El ministro coordinador de Seguridad Interna y Externa, Gustavo Larrea, dijo hoy, sin embargo, que no ve “razón alguna” para la marcha de Guayaquil, porque la ciudad ha sido atendida por el Gobierno central en todos los campos en el primer año de su gestión y “jamás ha tenido un atraso” en la asignación de sus recursos.
“Por lo tanto, no vemos razón alguna para que el alcalde convoque a una marcha de defensa de Guayaquil, cuando este es un Gobierno de un presidente guayaquileño, donde la mayoría proporcional del Gabinete es guayaquileño”, agregó.
Por su parte, el coordinador del Movimiento Cívico del Grupo Guayaquil, Enrique Campuzano, aseguró hoy a la radio City Noticias que miles de guayaquileños se volcarán mañana en una de las principales avenidas de la ciudad para “alzar su voz de protesta y defender el municipalismo, las autonomías y las obras públicas”, entre otros.
“Esto es netamente cívico, no tiene nada político.
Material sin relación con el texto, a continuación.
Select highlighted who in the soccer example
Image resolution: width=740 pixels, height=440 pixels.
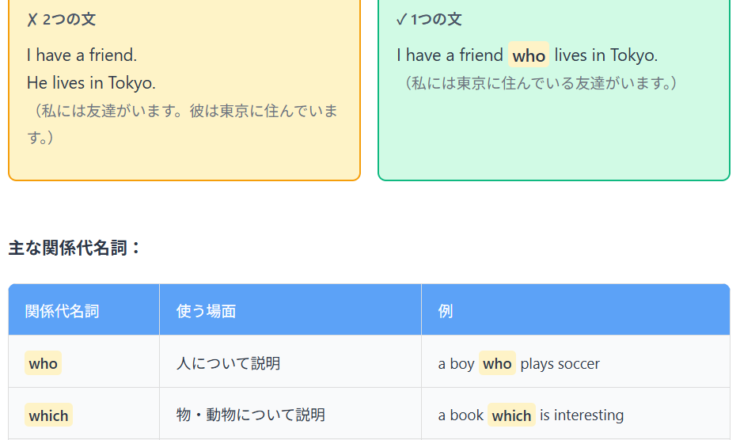click(497, 364)
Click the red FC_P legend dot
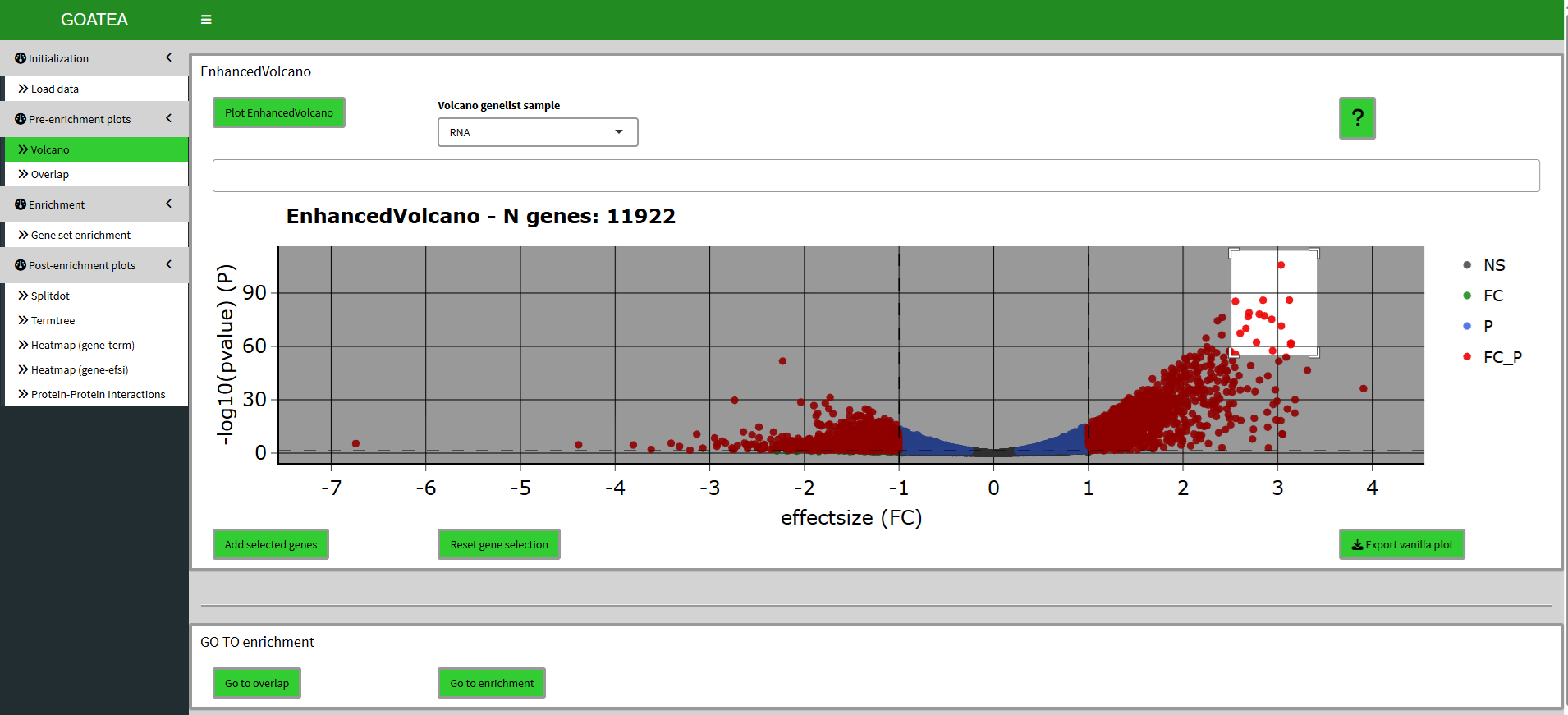The height and width of the screenshot is (715, 1568). [1467, 356]
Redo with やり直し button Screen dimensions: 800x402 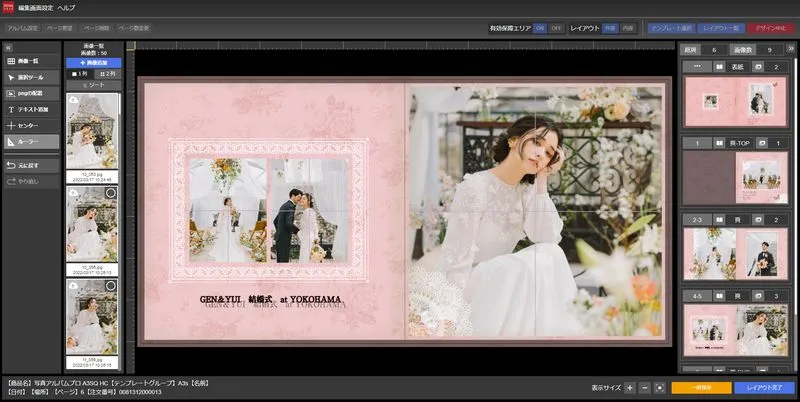click(30, 181)
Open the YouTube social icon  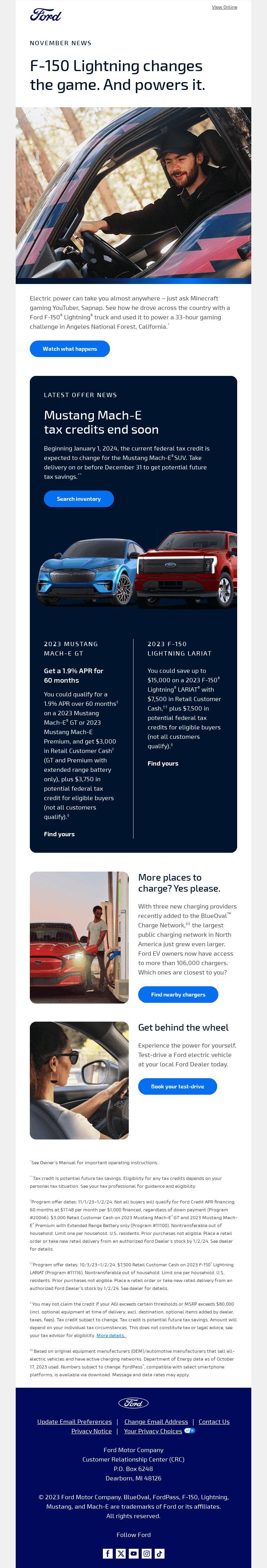134,1553
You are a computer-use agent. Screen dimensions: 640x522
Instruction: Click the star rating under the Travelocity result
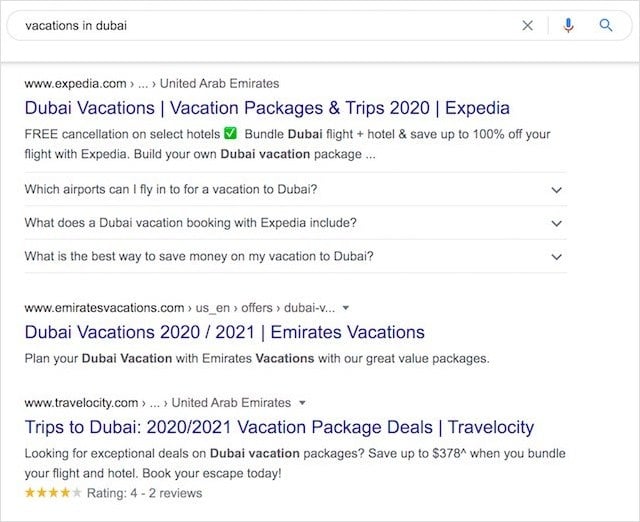click(x=54, y=493)
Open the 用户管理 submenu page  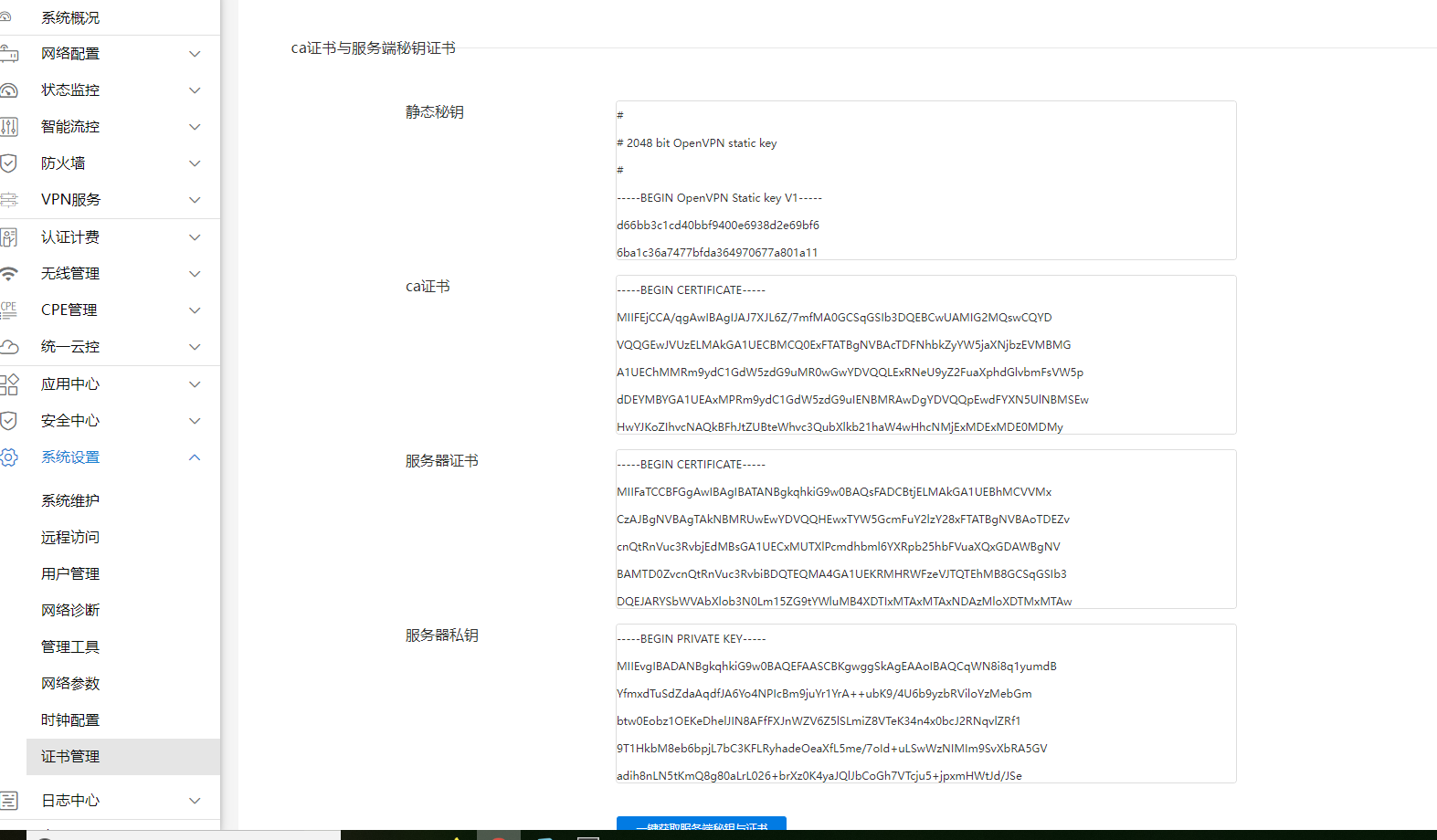[x=70, y=574]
Varios dirigentes barriales de la ciudad están agradecidos con el alcalde Nebot y lo apoyan, muchos desde 1992″, indicó.
Campuzano añadió que los guayaquileños están “haciendo una observación a la Asamblea Constituyente para que no se equivoque al momento de crear la Constitución. Queremos la Autonomía y defender el municipalismo”, dijo.
La Asamblea Constituyente aprobó a finales de 2007 una Ley Tributaria que, entre otras cosas, modifica el mecanismo de entrega de recursos a los ayuntamientos para que vayan de forma directa desde el presupuesto del Estado y no por asignaciones directas sin la intervención del Gobierno.
“Creemos -dijo el ministro Larrea- que existe un sector que resiste a los cambios, inventa cosas para intentar frenar los cambios sociales, que no tiene argumento frente a la política del Gobierno ni a la política económica ni a la social, y que en definitiva no quiere esos cambios porque es beneficiario del estado actual de cosas”.
La manifestación de Guayaquil se produce cinco días después de una multitudinaria concentración de partidarios de Correa, también en esa ciudad, en la que el presidente volvió a arremeter contra los políticos tradicionales, a los que se refiere como la “partidocracia”, y especialmente contra el PSP y Nebot.
En Quito, el artífice de la convocatoria en defensa de la democracia explicó que eligió el blanco como color de la protesta, porque “simboliza el afán de bienestar”.
“El afán de que nos dejen ser libres, el afán de paz. Ecuador necesita de paz para avanzar”, dijo Maldonado al diario El Comercio.
Maldonado espera que su protesta se repita cada jueves y subraya que no va en contra de nadie y que lo que propone es “que se trabaje en paz”.